Auch das abstellen alleine auf den Inzidenzwert scheint nicht verhältnismäßig zu sein. Die Schweiz zum Beispiel, nimmt für die Bedrohungslage der Corona-Pandemie auch andere Faktoren hinzu, wie z. B die tatsächliche Belastung der Intensivstationen, den sog. R-Wert und natürlich auch das Thema, ob es eine flächendeckende Erhöhung der Inzidenzwerte gegeben hat oder ob es vielleicht auf ein singuläres Ereignis zurückzuführen ist, dass die Zahlen deutlich gestiegen sind.

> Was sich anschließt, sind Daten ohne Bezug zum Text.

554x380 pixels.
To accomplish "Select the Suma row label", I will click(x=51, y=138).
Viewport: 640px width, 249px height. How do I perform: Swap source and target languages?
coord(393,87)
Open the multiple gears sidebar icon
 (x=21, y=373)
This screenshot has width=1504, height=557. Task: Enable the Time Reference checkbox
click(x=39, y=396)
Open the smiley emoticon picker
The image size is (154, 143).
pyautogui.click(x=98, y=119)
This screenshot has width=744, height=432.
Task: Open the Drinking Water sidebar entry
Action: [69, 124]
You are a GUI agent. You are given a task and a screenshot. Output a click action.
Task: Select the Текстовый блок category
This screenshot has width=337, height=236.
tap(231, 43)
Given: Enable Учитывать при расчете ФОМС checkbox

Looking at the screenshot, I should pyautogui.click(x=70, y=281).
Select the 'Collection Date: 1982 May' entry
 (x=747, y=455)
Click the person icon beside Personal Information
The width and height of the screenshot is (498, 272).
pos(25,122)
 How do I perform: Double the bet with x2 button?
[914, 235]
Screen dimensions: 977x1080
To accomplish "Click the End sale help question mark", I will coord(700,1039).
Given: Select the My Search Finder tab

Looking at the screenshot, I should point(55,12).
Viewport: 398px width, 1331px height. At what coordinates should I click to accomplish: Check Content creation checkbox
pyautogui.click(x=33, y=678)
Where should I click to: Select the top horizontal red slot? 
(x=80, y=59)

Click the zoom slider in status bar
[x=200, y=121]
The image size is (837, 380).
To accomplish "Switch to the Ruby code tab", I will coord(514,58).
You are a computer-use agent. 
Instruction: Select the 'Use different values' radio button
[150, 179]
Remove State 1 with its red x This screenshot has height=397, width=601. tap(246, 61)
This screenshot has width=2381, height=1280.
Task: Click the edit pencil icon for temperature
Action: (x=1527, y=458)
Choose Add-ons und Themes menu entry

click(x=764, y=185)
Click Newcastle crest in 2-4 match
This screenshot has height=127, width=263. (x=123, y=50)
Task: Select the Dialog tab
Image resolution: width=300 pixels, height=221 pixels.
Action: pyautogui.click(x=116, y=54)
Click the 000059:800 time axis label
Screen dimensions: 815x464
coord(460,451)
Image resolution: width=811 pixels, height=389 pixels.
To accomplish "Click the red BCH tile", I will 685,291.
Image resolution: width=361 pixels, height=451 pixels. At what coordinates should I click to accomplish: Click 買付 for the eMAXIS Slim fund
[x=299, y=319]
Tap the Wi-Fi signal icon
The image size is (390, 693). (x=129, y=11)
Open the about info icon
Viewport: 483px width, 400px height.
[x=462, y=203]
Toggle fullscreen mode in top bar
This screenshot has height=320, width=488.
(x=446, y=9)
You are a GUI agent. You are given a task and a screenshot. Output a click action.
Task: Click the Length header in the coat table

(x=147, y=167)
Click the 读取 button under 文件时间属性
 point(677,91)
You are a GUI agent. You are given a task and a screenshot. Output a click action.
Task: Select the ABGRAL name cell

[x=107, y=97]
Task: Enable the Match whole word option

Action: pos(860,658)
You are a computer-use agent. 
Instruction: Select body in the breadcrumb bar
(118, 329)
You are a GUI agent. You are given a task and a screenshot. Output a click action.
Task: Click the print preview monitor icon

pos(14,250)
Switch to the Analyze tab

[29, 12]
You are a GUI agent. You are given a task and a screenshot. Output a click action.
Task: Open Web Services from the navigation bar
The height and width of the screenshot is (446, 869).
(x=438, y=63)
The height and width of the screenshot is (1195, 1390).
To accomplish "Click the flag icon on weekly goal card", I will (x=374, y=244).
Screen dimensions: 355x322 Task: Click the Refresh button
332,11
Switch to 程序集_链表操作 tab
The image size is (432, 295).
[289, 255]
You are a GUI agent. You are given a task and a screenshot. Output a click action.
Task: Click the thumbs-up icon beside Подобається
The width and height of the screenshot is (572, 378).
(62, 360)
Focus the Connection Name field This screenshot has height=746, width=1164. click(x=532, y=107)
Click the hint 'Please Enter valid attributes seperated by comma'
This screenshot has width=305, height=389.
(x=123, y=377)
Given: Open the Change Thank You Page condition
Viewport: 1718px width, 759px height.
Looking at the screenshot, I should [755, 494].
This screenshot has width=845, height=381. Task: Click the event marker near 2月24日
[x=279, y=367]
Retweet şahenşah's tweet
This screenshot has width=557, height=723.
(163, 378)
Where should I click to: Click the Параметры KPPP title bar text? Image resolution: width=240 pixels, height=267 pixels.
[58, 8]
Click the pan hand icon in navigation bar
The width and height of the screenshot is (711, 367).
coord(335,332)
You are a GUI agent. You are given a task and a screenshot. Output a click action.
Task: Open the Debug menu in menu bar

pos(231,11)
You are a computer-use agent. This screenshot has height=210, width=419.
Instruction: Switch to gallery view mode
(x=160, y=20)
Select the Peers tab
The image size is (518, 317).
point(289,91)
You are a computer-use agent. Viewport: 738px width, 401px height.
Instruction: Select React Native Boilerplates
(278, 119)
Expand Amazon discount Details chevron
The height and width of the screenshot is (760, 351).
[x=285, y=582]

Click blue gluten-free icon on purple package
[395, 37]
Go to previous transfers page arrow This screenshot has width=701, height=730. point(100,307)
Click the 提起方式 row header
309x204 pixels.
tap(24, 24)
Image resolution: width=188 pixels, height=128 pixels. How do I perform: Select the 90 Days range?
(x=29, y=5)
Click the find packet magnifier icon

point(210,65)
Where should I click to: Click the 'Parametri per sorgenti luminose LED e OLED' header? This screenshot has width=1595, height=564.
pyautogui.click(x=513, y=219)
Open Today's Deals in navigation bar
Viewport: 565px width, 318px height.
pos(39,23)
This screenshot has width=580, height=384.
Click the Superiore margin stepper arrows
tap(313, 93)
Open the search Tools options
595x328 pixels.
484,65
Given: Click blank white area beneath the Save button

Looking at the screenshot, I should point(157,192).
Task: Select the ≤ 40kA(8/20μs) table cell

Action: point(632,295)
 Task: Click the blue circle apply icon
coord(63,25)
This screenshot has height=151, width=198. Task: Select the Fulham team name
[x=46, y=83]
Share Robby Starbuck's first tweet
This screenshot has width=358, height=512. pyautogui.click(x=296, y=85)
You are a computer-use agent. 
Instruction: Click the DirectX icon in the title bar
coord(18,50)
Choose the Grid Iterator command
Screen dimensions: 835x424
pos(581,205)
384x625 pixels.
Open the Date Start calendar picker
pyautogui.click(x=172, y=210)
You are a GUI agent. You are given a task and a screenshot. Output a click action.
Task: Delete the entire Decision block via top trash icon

Auch die willkürlich festgelegten Inzidenzwerte führen hier eigentlich verfassungsrechtlich nicht weiter. So kann keiner so recht erklären, warum bei einem Inzidenzwert von 165 alles schon geschlossen wird.

Währen kann ich mich immer dann, wenn mir eine Ordnungswidrigkeit auferlegt wird bzw. gegen mich eine Bußgeldverfügung erfolgt.

Es gibt einmal die Möglichkeit des Einspruchs/Widerspruchs im Verwaltungsverfahren/ Ordnungswidrigkeitsverfahren und darüber hinaus ist natürlich immer der Weg zu den ordentlichen Gerichten geebnet.

Ob und inwieweit dies im Einzelfall der richtige Weg wäre, muss natürlich anwaltlich abgesichert sein.

Wir empfehlen auf jeden Fall gesetzliche bzw. behördliche Maßnahmen auf den anwaltlichen Prüfstand zu stellen.